M Quack said:
The relevant equation in the video is: [itex]\Delta f \cdot \Delta t \approx 1[/itex]
To transmit a bit you need a pulse of length (in time) [itex]\Delta t[/itex] that is either on or off.
The data rate then is about [itex]1/\Delta t[/itex], so the maximum data rate in bit/second is about the same as the band width [itex]\Delta f[/itex] in Hertz.
For a real, working transmission line you need a bit of overhead for synchronization etc. so the practical data rate will be lower than this limit.
See also the Shannon Hartley theorem that takes signal/noise ratio into account.
http://en.wikipedia.org/wiki/Shannon–Hartley_theorem
That is an incredible underestimate of the information capacity of a transmission system. It assumes that you are sending rectangular (top hat) shaped pulses, which is something that no telecoms system would involve.
To understand what information is being carried in a 'digital' channel, you need to accept that the signal being carried will be in the form of a variation of an
analogue quantity. (e.g. a varying voltage, current, light intensity etc. etc). The actual 'information' in a noise free time varying signal, at any time, is not what would be its binary value but its analogue value - to as many significant figures as you care to use (a lot of - potentially infinite - information).
All digital channels pass through a low (or band) pass filter, which spreads each pulse out in time. This will produce inter-symbol interference where the analogue value of each symbol (bit etc) affects the analogue value of those near it in time. If you display a typical binary signal, filtered to fit a particular channel bandwidth, on a correctly synced oscilloscope, you get an 'eye pattern' (
See this link and many others). As long as you sample the incoming signal at the centres of the eye pattern, you can get 'the right answer' and reconstitute your original digital data. (Yes - there may be an overhead involved, to deal with the need to synchronise your decoder, but a long enough delay can take care of that, however bad the timing is.
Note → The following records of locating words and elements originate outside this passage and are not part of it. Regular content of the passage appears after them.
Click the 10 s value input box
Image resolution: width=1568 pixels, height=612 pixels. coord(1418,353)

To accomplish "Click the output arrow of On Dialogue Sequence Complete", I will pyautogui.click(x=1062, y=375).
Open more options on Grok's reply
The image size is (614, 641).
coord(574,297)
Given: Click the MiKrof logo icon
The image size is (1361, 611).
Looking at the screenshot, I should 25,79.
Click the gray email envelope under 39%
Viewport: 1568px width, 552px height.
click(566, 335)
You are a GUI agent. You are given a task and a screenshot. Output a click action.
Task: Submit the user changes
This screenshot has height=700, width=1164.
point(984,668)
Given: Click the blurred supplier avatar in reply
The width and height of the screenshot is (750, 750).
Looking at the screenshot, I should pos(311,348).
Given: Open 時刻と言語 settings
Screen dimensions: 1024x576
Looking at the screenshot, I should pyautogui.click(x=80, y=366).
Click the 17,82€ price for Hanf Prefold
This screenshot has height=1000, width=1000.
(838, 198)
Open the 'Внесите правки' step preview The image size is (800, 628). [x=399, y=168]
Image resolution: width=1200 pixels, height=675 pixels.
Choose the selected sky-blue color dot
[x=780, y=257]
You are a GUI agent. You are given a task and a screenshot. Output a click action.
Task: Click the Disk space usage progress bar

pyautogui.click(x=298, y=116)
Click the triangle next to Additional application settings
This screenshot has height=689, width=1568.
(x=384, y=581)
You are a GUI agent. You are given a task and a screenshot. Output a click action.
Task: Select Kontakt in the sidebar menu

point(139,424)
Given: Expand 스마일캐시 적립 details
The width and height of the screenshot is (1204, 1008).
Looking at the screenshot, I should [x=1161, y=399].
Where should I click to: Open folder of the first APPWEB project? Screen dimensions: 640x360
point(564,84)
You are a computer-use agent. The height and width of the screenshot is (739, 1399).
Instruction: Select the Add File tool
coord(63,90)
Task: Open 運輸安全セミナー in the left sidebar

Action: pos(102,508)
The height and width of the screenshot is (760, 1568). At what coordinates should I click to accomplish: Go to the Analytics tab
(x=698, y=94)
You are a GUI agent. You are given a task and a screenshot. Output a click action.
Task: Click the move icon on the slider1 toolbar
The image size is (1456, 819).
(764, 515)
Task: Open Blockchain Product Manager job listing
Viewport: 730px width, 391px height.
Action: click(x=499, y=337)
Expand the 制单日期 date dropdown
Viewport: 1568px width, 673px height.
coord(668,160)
In the end, the bandwidth can be reduced and reduced until the noise in the channel is enough to 'close' the eye and the channel will fail. The original Shannon paper derives this from absolute scratch - basing everything on using Morse Code (iirc) and derives the Shannon Hartley equation. This says that
the only limit to data rate in a given bandwidth is, in fact, the Signal to Noise Ratio. No system has been made to work very close to this limit but modern systems, using modulation methods that are matched to the nature of the likely noise characteristic of a channel, do a very good job. If errors are detected and corrected, the overhead for the extra data can well produce stunning figures for the useful channel capacity. http://ocw.mit.edu/courses/electrical-engineering-and-computer-science/6-451-principles-of-digital-communication-ii-spring-2005/lecture-notes/chap4.pdf describes methods whereby the Shannon link can be approached. (If the theory is not familiar, it can be a bit demanding as its not intuitive).